## What to do:
Please return every one of the entries below word for word, without changing anything.

--- --- ---

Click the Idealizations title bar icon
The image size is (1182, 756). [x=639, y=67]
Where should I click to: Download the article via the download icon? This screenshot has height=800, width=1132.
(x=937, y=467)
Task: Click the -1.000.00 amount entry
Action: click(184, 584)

--- --- ---

## Worked solution:
Click the Idealizations title bar icon
The image size is (1182, 756). [x=639, y=67]
Where should I click to: Download the article via the download icon? This screenshot has height=800, width=1132.
(x=937, y=467)
Task: Click the -1.000.00 amount entry
Action: click(184, 584)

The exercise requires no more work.